In [1]:
from transformers import BertTokenizerFast, BertForTokenClassification
import torch

###### Mapping of label indices to label names and directory where the trained model is saved and load the tokenizer and the model for token classification

In [56]:
id2label = {0: 'B-MOUNTAIN', 1: 'I-MOUNTAIN', 2: 'O'}
model_dir = 'model_save/'
tokenizer = BertTokenizerFast.from_pretrained(model_dir)
model = BertForTokenClassification.from_pretrained(model_dir)

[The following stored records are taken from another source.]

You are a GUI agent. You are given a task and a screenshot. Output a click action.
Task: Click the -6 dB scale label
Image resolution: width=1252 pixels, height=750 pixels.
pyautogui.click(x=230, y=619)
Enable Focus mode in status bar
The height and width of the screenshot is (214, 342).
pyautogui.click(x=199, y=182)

Predict named entities in the given text using the loaded model.

In [57]:
def predict(text):
    tokenized_input = tokenizer(text, return_tensors="pt", padding=True, truncation=True, max_length=512)
    
    with torch.no_grad():
        outputs = model(**tokenized_input)
    
    predicted_labels = outputs.logits.argmax(dim=-1)[0]

    named_entities = []
    for token, label in zip(tokenized_input["input_ids"][0], predicted_labels):
        label_id = label.item()
        label_name = id2label[label_id]

        named_entities.append((tokenizer.decode([token]), label_name))

    return named_entities


In [58]:
text = "Alps is the tallest mountain in the world, attracting climbers from all over the globe."

In [59]:
token_label_pairs = predict(text)

In [60]:
print(token_label_pairs)

[('[CLS]', 'O'), ('alps', 'B-MOUNTAIN'), ('is', 'O'), ('the', 'O'), ('tallest', 'O'), ('mountain', 'O'), ('in', 'O'), ('the', 'O'), ('world', 'O'), (',', 'O'), ('attracting', 'O'), ('climb', 'O'), ('##ers', 'O'), ('from', 'O'), ('all', 'O'), ('over', 'O'), ('the', 'O'), ('globe', 'O'), ('.', 'O'), ('[SEP]', 'O')]